:: Task requirements ::
From the text on fractional reserves below, reproduce the passage between "It is through" and "and earn interest.", inclusive, without any changes.

:: Extract provided ::
What are Fractional Reserves?
The US Federal Reserve, or Central Bank, is the banking system’s bank. It is the lender of last resort.
It is through the Central Bank that banks settle their accounts with each other. The central bank serves as a clearinghouse for checks written by depositors, and it holds the commercial banks’ reserves.
Bank reserves (vault cash, and deposits by banks at the Central Bank or the Fed) are monies held out of circulation by banks to satisfy the Fed’s reserve requirements and the currency demand by the public. Excess reserves are those held above the legal reserve requirements to handle uncertain demand. Bank deposits not held in (required plus excess) reserves are used to make loans and earn interest.
When banks make loans, they do not actually lend out the equivalent in cash but instead create on their balance sheet a loan asset and an equal liability called a demand deposit. Such lending by banks is limited only by reserve requirements (set by the Fed) and the cash they need to satisfy cash withdrawal demand by their customers.
As these loans are then re-deposited by the borrower, the multiplier process continues as fractional reserves are held back and the balance is “lent” out again.
15 thoughts on “Fractional Reserves of the U.S. Banking System Explained”
The most important point about the fractional reserve system is that it allows banks to create most of the money. However weird that sounds…
Creating the public’s money ought to be a strict prerogative of the state, because money is a public utility, and it cannot be the reserve of a few private individuals, (motivated by their personal profit, or not).
Conclusion: a strict functional ethic in accord with a deontology and a ferocious supervision and penal system should be created to oversee bankers, because they are just, in truth, officers of the state, thus making their present activities akin to corruption (because they use for private profit money that was created for everybody, or then create money out of thin air.)
Really private banking should have a multiplier of one: you invest what you have, not a dime more.
Patrice: I probably should have clarified that I posted this piece in response to a request from a reader to explain the fractional reserve system. I was not drawing any conclusions or making any inferences.
In any case, in your comment, you confuse money with profit (or income). Both are measured (in the U.S.) with dollars, but they are not the same thing.
Income is the value created by labor and capital.
Money is liquidity. It, too, is denominated in dollars, but that doesn’t make it income.

:: Supplied entries ::
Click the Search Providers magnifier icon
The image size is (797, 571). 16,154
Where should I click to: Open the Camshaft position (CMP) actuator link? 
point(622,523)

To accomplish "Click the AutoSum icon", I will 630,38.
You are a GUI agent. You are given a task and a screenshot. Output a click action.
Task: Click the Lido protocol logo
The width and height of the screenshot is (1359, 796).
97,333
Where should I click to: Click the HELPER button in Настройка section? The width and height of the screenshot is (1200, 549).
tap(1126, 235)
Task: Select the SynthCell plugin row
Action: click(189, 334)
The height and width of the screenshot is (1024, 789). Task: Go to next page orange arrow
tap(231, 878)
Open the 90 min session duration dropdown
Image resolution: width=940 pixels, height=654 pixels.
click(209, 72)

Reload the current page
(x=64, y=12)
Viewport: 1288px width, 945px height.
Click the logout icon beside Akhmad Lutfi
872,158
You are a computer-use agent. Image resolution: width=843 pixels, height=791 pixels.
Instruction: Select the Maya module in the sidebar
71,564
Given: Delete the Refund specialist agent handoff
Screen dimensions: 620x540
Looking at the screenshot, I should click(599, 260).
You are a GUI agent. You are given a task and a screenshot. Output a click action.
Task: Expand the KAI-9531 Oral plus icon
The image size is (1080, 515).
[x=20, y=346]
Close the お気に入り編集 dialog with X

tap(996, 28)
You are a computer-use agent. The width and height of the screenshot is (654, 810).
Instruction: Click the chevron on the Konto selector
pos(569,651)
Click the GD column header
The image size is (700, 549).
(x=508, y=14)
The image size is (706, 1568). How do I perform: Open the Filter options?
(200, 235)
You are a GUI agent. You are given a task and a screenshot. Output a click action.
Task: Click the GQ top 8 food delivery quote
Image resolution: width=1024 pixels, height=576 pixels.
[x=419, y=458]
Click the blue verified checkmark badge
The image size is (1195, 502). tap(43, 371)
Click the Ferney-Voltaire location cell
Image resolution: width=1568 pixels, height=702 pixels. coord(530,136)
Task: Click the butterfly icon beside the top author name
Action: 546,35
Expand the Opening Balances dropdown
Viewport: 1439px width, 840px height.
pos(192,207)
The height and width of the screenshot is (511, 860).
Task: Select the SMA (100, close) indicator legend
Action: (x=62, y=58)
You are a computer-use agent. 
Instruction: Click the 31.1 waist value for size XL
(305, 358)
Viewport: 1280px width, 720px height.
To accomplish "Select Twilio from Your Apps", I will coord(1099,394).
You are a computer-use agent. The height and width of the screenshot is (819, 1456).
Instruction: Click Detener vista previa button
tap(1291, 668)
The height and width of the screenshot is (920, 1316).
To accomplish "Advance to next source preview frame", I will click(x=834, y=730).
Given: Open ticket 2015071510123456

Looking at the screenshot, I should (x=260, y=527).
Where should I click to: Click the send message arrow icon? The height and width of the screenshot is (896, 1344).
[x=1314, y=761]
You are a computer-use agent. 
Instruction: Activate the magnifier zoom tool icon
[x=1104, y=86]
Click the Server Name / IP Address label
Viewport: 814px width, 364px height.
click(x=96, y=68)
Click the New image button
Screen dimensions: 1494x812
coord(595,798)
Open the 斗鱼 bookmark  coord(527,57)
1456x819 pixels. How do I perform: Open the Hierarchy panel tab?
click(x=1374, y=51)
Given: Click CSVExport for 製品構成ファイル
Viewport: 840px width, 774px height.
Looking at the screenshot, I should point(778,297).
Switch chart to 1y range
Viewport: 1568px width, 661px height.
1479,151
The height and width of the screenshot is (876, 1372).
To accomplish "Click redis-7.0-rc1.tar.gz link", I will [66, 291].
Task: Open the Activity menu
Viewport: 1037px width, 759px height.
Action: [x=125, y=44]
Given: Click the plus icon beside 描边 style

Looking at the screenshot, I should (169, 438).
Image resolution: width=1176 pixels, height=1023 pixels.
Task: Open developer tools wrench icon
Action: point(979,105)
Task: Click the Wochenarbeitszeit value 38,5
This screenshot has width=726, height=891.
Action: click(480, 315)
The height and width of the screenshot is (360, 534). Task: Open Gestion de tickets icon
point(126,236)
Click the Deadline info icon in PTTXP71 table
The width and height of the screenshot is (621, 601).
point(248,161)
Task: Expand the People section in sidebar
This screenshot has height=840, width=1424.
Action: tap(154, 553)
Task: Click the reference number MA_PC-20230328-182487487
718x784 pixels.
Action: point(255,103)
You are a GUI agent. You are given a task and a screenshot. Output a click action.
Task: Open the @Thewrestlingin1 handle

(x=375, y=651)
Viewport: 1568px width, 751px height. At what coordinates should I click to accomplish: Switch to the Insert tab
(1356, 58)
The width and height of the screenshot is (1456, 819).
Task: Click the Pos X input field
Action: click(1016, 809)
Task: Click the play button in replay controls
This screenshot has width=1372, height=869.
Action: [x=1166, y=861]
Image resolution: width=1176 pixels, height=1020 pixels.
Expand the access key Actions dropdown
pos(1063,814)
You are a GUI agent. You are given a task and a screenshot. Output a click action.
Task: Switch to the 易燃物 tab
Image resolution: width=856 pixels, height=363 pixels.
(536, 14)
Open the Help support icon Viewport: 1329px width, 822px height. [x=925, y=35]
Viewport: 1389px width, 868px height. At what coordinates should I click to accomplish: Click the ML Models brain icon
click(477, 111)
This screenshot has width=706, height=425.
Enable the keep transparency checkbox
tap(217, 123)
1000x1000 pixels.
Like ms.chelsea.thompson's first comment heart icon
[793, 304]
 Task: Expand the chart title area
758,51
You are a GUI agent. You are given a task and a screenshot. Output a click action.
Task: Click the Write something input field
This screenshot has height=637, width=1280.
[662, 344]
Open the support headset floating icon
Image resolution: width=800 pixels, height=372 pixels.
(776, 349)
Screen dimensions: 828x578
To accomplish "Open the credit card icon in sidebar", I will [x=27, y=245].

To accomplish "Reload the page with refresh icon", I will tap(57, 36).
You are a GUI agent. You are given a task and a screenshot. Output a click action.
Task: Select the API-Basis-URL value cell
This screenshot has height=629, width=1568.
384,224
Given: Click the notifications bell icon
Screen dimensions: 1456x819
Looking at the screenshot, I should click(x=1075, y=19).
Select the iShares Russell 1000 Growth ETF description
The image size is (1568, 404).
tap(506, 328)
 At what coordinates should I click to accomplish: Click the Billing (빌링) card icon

:: Solution to this exercise ::
It is through the Central Bank that banks settle their accounts with each other. The central bank serves as a clearinghouse for checks written by depositors, and it holds the commercial banks’ reserves.
Bank reserves (vault cash, and deposits by banks at the Central Bank or the Fed) are monies held out of circulation by banks to satisfy the Fed’s reserve requirements and the currency demand by the public. Excess reserves are those held above the legal reserve requirements to handle uncertain demand. Bank deposits not held in (required plus excess) reserves are used to make loans and earn interest.